Some workplaces have tried to address burnout by banning after-hours email, while others have instituted employee wellness programs. But there’s no silver-bullet solution to this problem, and it’s calling many long-held assumptions about work into question. The idea of a four-day workweek is picking up steam and is supported by a pilot program Microsoft ran in Japan that saw productivity rise 40% with a four-day week. The number of fully or partially remote workers continues to rise. The surprising success of Andrew Yang’s presidential candidacy—which is built on the concept of a base minimum income unconnected to work—speaks to the fundamental changes in how we value labor.
The Lesson for 2020
Burnout will continue to be a serious issue next year, but the good news is that it’s an issue managers can do something about. As we’ve written about before, burnout isn’t simply the result of boredom or fatigue but a lack of fulfilling, supportive workplace relationships.

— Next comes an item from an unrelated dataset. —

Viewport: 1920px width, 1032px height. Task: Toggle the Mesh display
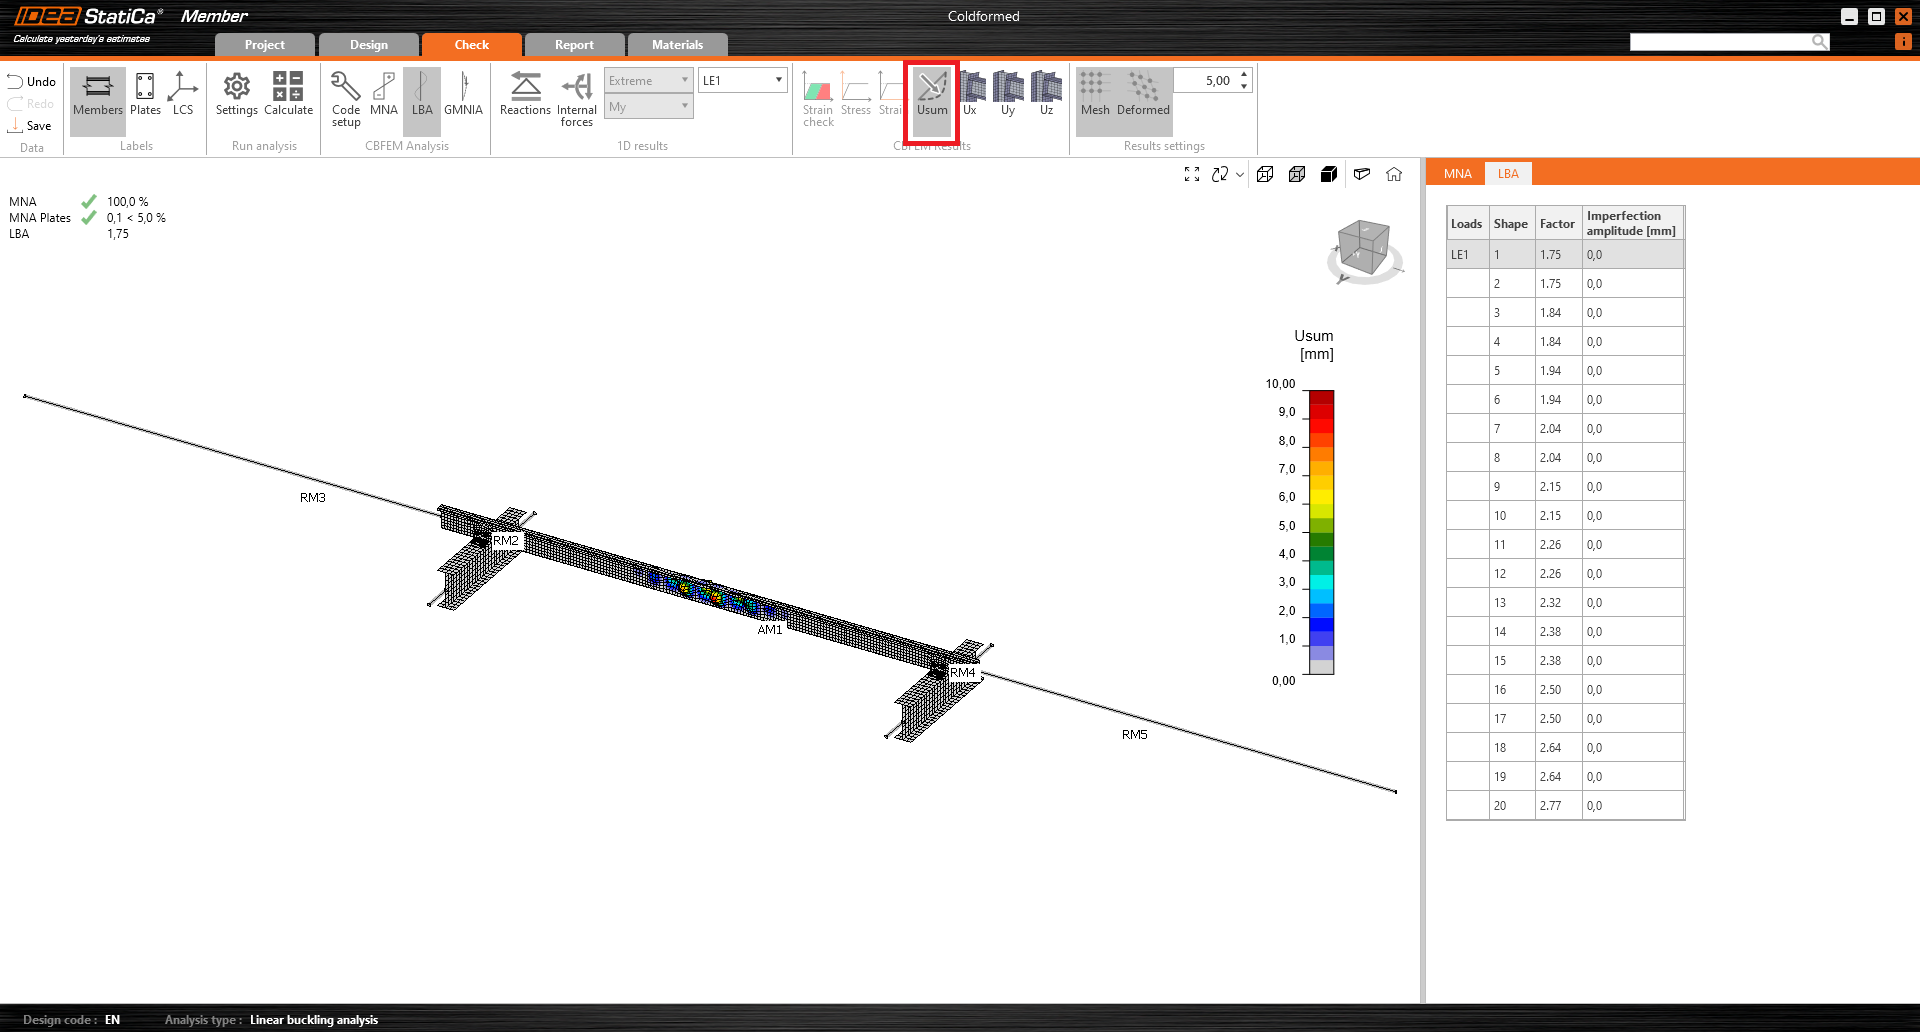[1095, 94]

Managers can address burnout by minimizing needless busywork, fostering a healthy work-life balance in their teams, and using one-to-one meetings to promote their reports’ overall wellness.
Make 2020 the Year of Integrity
2019 taught us that every business (no matter how big) is expected to serve the needs of their entire community, not just their shareholders. That should be not just a warning but an inspiration in the year ahead. Transparency, integrity, and empathy are qualities you should implement, not just in the abstract, but systematically. That effort should start by taking care of the people you work with every day: your team.